Australian fixed-mortgage cliff could cut retail sales by 2.2% | Insights | Bloomberg Professional Services

Australian fixed-mortgage cliff could cut retail sales by 2.2% | Insights | Bloomberg Professional Services

This analysis is by Bloomberg Intelligence Industry Analyst Mohsen Crofts and Bloomberg Intelligence Associate Analyst Jack Baxter. It appeared first on the Bloomberg Terminal.

Australia’s A$302 billion in fixed home loans rolling to variable rates in 2023 could be a big negative for the borrowers involved, but probably not for the economy as a whole. The “fixed-rate cliff” could reduce retail sales growth by 2.2 percentage points, coming off a very strong 2022.

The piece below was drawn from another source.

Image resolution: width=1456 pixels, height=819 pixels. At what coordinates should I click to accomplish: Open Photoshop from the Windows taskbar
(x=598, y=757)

Loan repayments to rise over 80% for some households

We estimate that 15% of total home loans outstanding are due to expire in 2023. This could result in loan repayments increasing over 80% to an average of 6.5%. The total household cash flow impact will be almost A$9 billion, equivalent to 2.2% of calendar year 2022 retail sales. While this will be a drag on consumer spending, retail sales are currently running hot. Trailing 12-month sales rose 11.4% year-on-year in December to A$411.5 billion. The Reserve Bank of Australia will welcome this deceleration in its attempt to ease inflation.

Earnings for discretionary retailers like Wesfarmers, Endeavour and Qantas will be negatively impacted by the trend. Australia’s banks are well provisioned, and the slowdown will be more of a challenge for loan growth rather than balance sheets.

Low-cost fixed rates no longer available

Buyers rushed to take advantage of low interest rates in 2021, but these offers are no longer available with the expiry of the RBA’s term funding facility, and their rapid hiking of interest rates. Fixed-rate loans for under 3 year terms bottomed in May 2021 at 1.95%, increasing to 5.1% by November 2022. A$266 billion in fixed loans were taken out in calendar 2021 as a result. Many of these will expire over the course of 2023 and 2024.

The shift to variable from fixed loans will negatively impact household cash flows, but won’t have as direct an impact on house prices. New borrowers are assessed on their ability to borrow on the variable rather than fixed rate. We think Australian house prices will find a bottom by mid-2023 after the RBA cash rate peaks.

CBA, Westpac have most fixed expiries in 2H23

Commonwealth Bank and Westpac have the largest values of fixed loans expiring over the next two years, with A$128 billion and A$122 billion respectively rolling onto variable rates. Fixed-rate rolloffs are skewed toward 2H23, with 8.3% of Australia’s A$2 trillion of total home lending expiring vs. 6.7% for 1H23. This will be positive for margins, as it could more than double the interest rate received for those loans.

Arrears to peak with rates in 2H 2023

Total RMBS arrears rose 11 basis points to 1.03% in December, but on a like-for-like basis the result would have been 9 bps higher at 1.12%. November marked the turning point in mortgage arrears as repayments began to price in higher rates. Delinquency will rise further over 2023 for two core reasons. There is a delay of up to two months between an announced RBA rate hike and higher variable rates. Additionally, fixed-rate lending accounted for 35% of funded home loans over fiscal 2021-22 vs. just 19% in fiscal 2020. These fixed loan terms will conclude from early 2023, and will be exposed to higher rates thereafter.

RBA cash rate futures currently price in a 3.7% peak by August vs. 3.1% in January. Economic consensus predicts a 3.6% peak will be achieved by March.